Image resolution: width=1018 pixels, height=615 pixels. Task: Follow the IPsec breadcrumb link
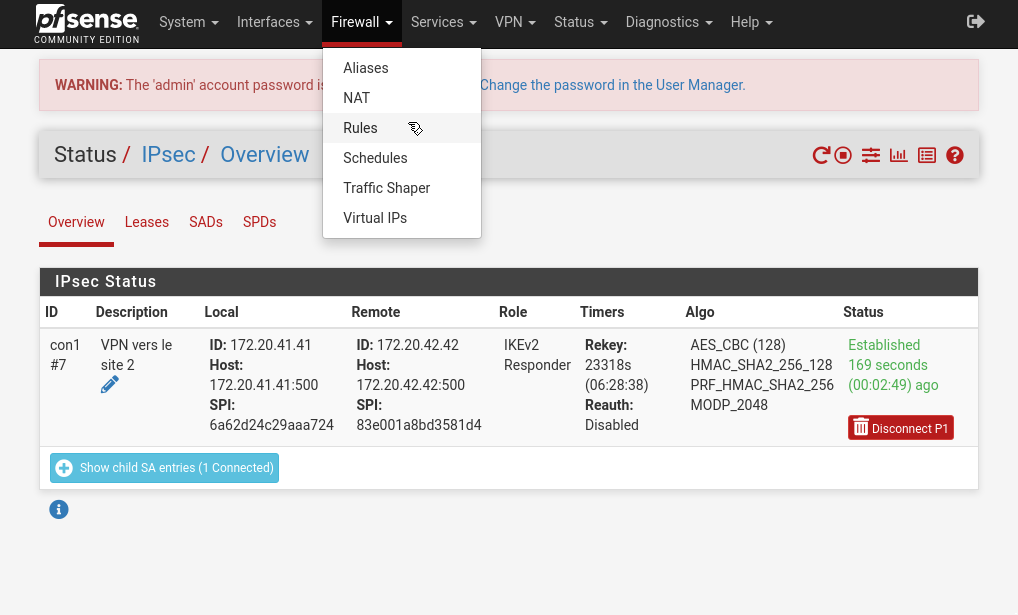[168, 155]
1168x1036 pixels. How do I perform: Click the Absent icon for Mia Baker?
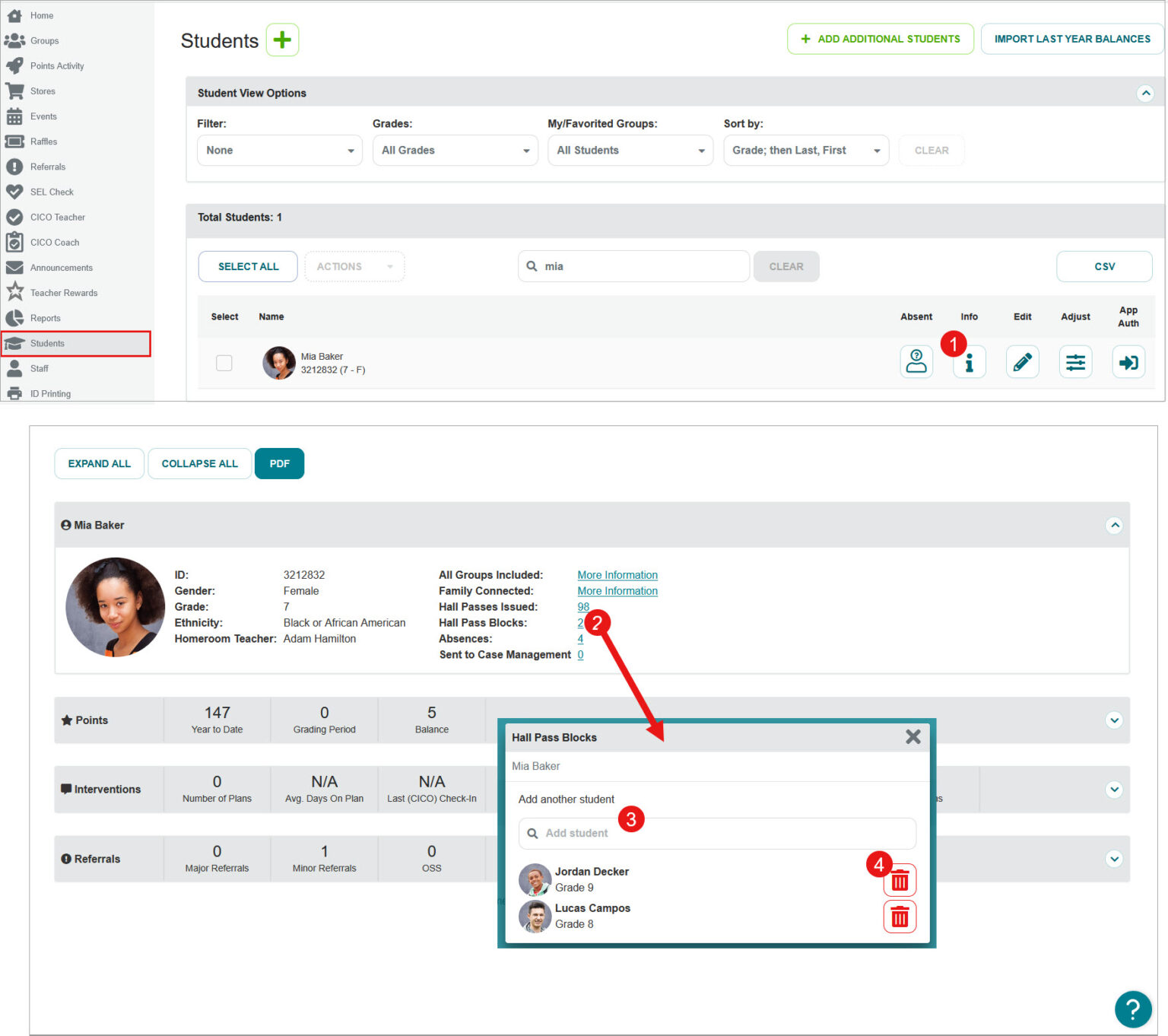tap(916, 362)
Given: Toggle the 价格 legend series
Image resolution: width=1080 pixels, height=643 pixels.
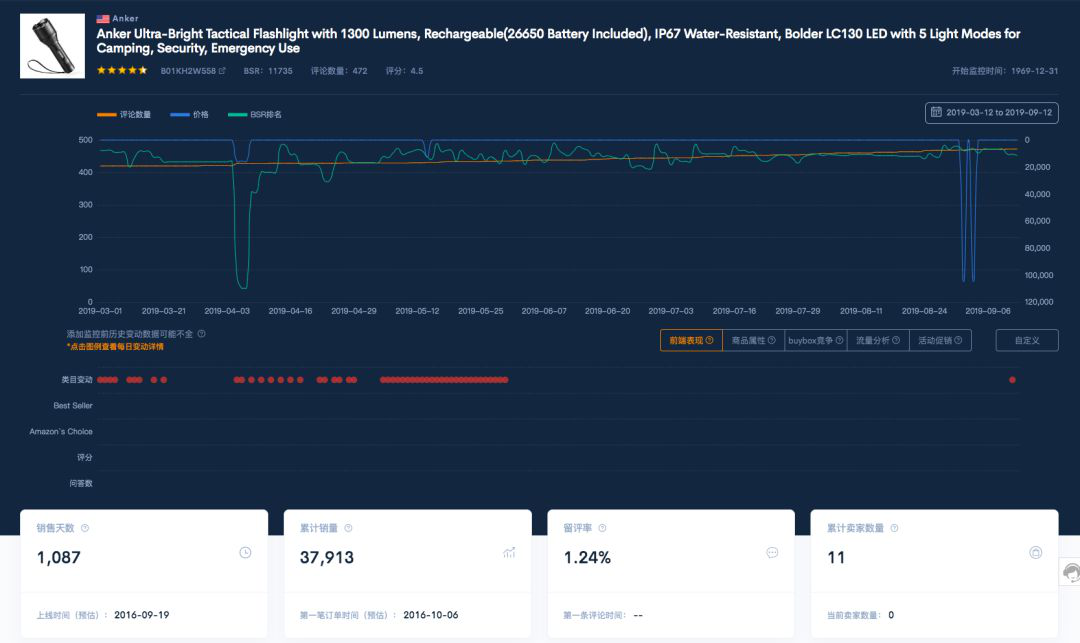Looking at the screenshot, I should (189, 114).
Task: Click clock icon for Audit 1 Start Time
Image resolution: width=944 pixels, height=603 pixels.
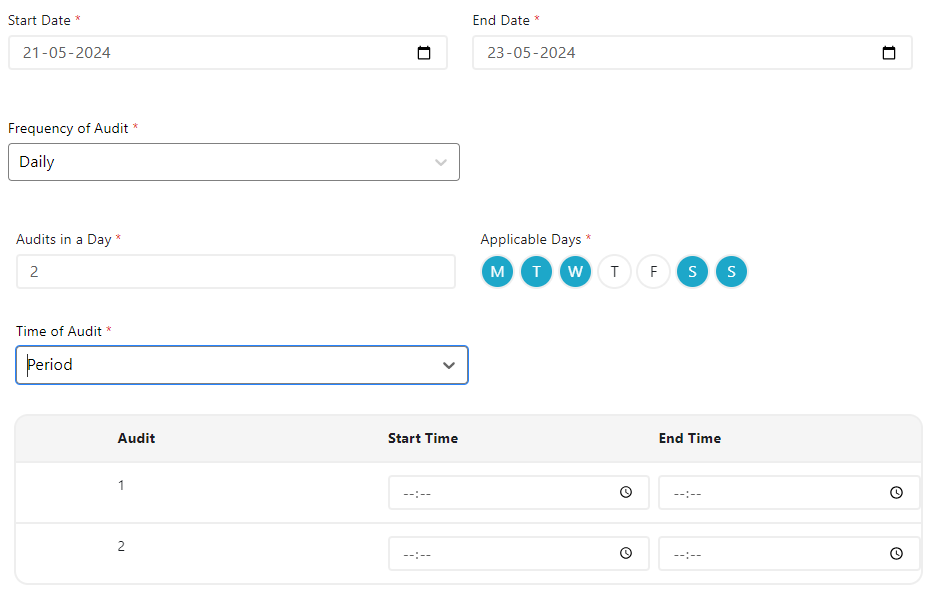Action: tap(626, 493)
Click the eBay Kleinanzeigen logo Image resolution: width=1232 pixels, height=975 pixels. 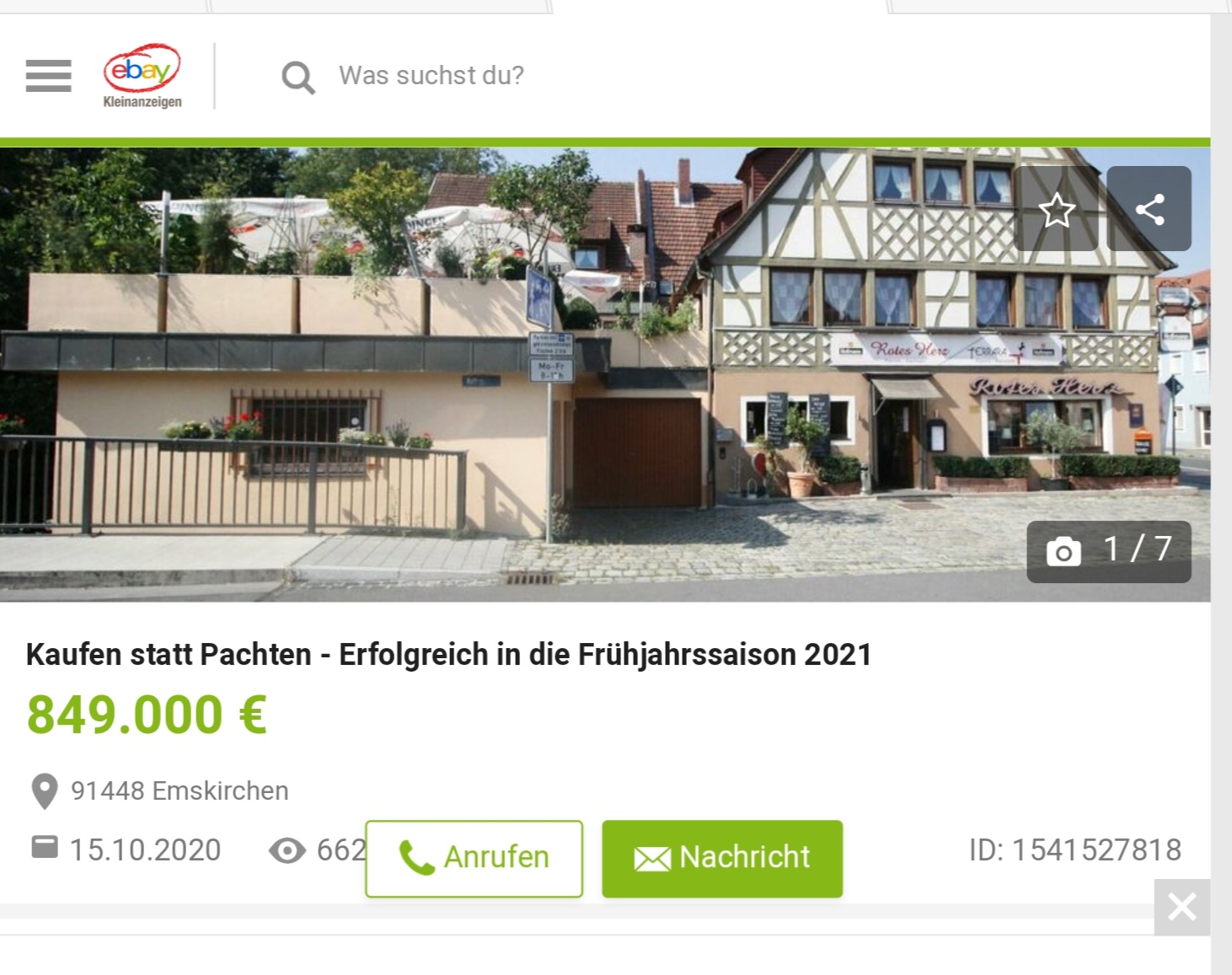142,76
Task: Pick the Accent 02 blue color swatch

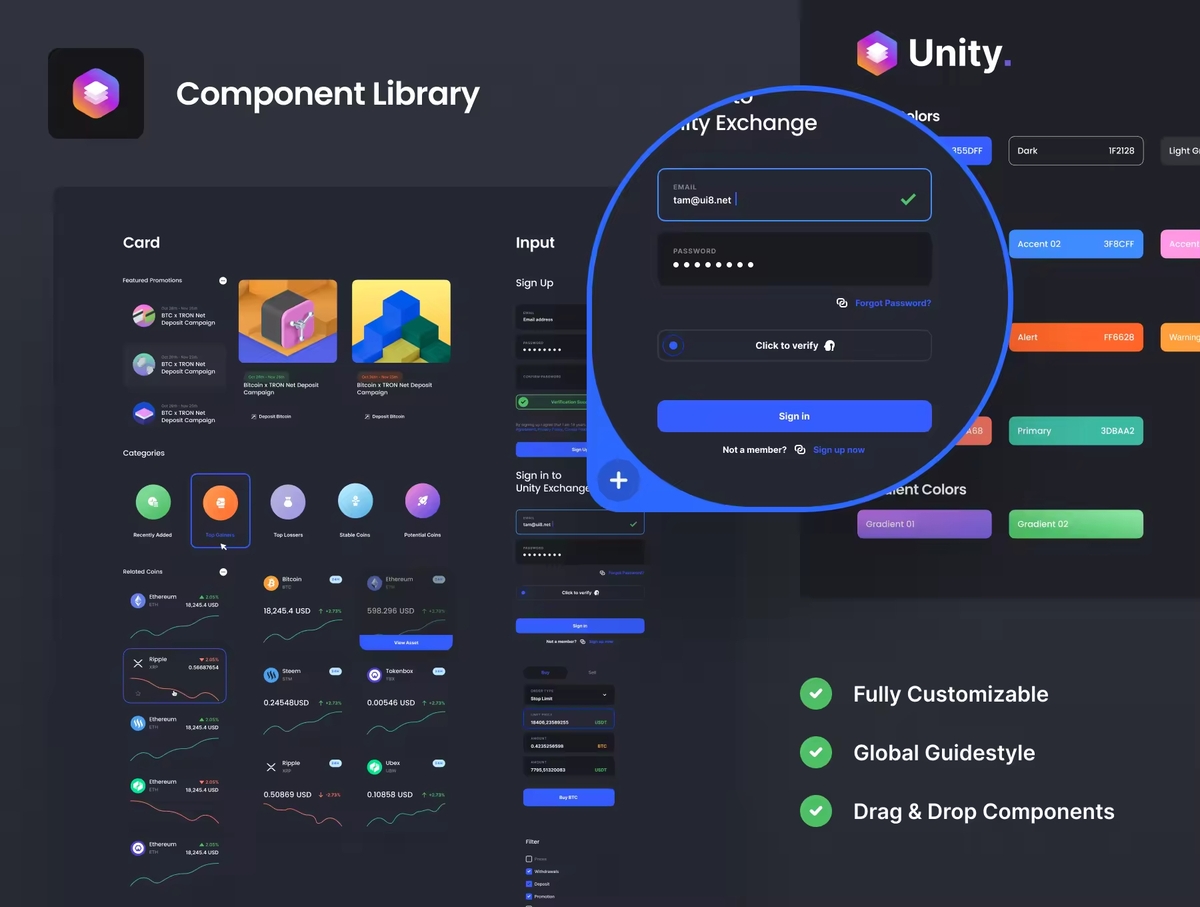Action: (1076, 244)

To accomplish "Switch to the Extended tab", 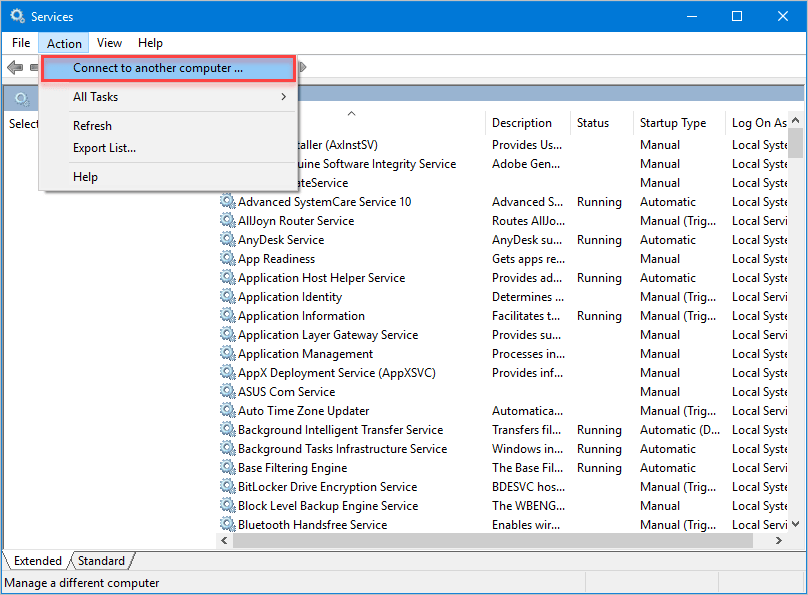I will tap(38, 561).
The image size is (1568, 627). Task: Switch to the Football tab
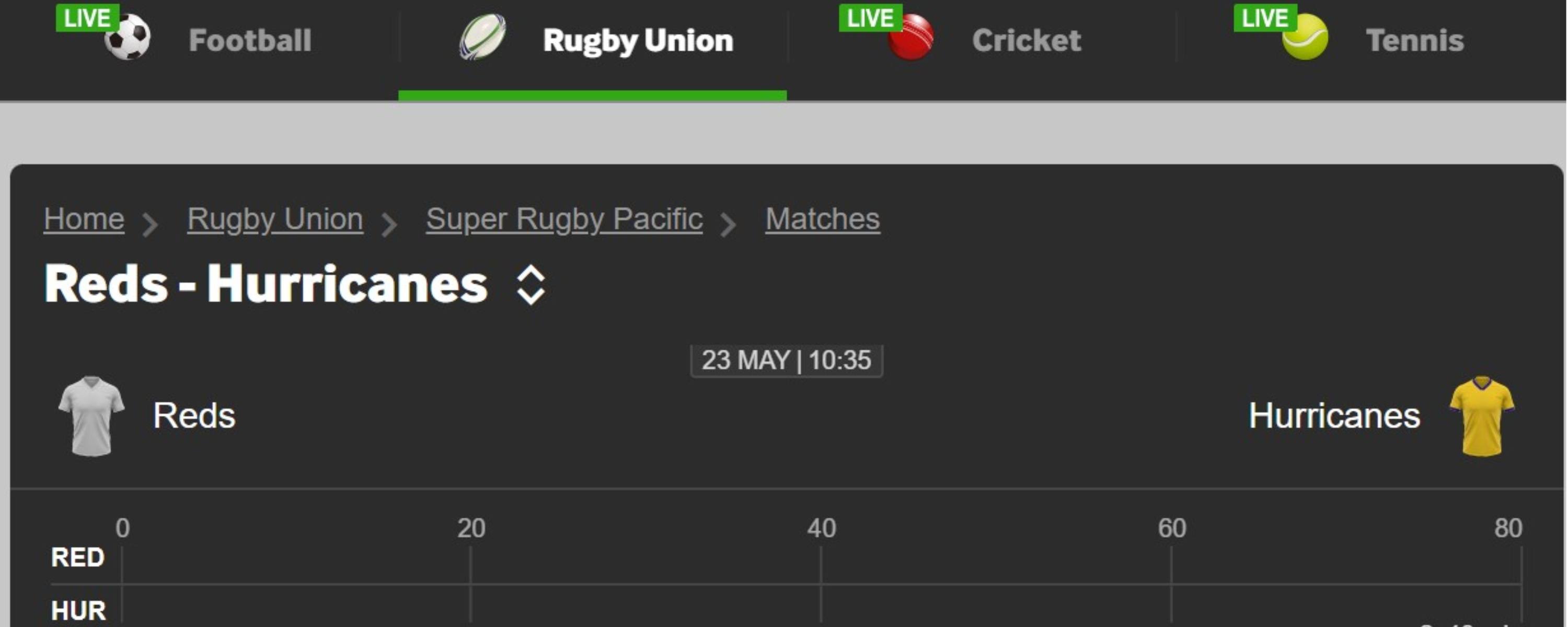(x=249, y=40)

- - -

## Activity
A word-for-word copy is needed of the lines from the line holding "The image size" through the end of the records, both included, excluding every picture.

## Solution to this problem
The image size is (1568, 627). Task: Switch to the Football tab
(x=249, y=40)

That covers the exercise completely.